### Texto citado
Uma era do gelo é um período em que o clima da Terra é mais frio que o normal, com camadas de gelo cobrindo os polos e geleiras, e dominando as altitudes mais elevadas. Em tal era, há momentos alternantes de condições climáticas com temperaturas reduzidas e elevadas, conhecidas respectivamente como “glaciais” e “interglaciais”. Mesmo nos períodos interglaciais, o gelo continua a cobrir pelo menos um dos polos. Por outro lado, fora de uma era glacial as temperaturas são mais altas e estáveis, e a quantidade de gelo é menor. Até o momento, a Terra já passou por, pelo menos, cinco eras glaciais significativas.
A observação de nossos polos e montanhas congeladas deixa claro que nossa época atual (o Holoceno, iniciado há 12.000 anos) representa, na verdade, um período interglacial, dentro do Período Quaternário, que começou há cerca de 2,6 milhões de anos, e engloba tanto o Pleistoceno (de 2,6 milhões até 12.000 anos atrás) quanto o Holoceno. Todo esse período é caracterizado por ciclos de aumento e redução da espessura das camadas de gelo e temperaturas, às vezes com alterações de até 15 °C em algumas décadas. Essa rápida mudança de clima pode ter ocasionado enormes efeitos em todo o mundo, alterando a vegetação e tipos de animais que podem sobreviver em determinadas áreas, e também interferido na evolução humana. É por causa de sua conexão com a nossa própria história que esse artigo se concentrará, em grande parte, na era glacial do Quaternário e, principalmente, no mundo menos familiar do Pleistoceno, com seus magníficos mamutes e felídeos dentes-de-sabre sobrevivendo ao lado dos primeiros caçadores-coletores humanos, que desbravaram nessas condições voláteis.
######
- Instruções -
Liste cada intervalo de tempo geológico nomeado no texto sobre as eras do gelo, junto com a indicação de tempo que o texto dá para ele.
### Trechos de dados
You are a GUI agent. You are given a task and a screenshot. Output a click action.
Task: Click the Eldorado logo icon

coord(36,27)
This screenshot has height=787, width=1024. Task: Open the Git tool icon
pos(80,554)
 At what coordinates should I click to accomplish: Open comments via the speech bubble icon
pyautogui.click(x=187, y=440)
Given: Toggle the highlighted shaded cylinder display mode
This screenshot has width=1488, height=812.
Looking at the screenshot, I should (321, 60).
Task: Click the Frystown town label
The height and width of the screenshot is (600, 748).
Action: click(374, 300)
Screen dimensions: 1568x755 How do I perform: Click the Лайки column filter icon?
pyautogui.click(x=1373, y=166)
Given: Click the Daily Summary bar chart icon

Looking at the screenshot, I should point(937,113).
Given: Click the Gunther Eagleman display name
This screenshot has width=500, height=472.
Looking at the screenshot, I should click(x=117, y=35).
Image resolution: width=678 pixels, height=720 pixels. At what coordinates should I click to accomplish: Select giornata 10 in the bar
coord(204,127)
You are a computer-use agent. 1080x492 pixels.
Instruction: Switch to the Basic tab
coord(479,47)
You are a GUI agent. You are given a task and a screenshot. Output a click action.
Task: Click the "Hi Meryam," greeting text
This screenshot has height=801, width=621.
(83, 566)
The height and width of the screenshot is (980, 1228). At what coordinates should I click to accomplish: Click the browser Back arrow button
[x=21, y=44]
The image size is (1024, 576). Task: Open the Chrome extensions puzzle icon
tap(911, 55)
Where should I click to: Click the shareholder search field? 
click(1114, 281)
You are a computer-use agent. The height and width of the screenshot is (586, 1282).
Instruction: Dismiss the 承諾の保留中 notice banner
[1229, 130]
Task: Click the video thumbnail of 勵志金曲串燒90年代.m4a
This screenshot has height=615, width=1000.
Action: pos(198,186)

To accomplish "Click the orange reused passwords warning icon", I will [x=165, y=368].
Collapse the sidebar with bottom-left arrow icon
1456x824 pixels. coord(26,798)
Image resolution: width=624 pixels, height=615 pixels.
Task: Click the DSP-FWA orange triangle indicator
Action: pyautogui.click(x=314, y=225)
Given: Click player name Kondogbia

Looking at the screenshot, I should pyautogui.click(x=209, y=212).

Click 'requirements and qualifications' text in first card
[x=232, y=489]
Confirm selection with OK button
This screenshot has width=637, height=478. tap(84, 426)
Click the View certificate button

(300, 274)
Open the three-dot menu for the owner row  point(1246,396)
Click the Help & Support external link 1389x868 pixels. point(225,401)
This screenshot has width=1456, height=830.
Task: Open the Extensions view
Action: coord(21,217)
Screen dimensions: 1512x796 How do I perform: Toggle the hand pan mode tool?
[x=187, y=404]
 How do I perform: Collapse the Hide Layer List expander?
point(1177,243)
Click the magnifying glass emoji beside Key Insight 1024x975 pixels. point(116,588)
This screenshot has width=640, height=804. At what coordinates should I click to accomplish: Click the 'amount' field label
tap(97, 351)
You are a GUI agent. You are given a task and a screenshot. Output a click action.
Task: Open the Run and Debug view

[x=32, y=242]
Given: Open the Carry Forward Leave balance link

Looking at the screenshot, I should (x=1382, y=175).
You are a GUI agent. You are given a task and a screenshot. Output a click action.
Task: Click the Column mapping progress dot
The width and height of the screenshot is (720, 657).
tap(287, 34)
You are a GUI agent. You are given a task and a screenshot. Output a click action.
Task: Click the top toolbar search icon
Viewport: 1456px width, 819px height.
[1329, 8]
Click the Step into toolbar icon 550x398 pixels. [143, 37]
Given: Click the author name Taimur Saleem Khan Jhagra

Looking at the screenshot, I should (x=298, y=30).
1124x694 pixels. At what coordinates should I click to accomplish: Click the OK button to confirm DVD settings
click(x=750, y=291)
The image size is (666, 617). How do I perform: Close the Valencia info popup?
######
- Resposta -
- Holoceno: iniciado há 12.000 anos
- Período Quaternário: começou há cerca de 2,6 milhões de anos
- Pleistoceno: de 2,6 milhões até 12.000 anos atrás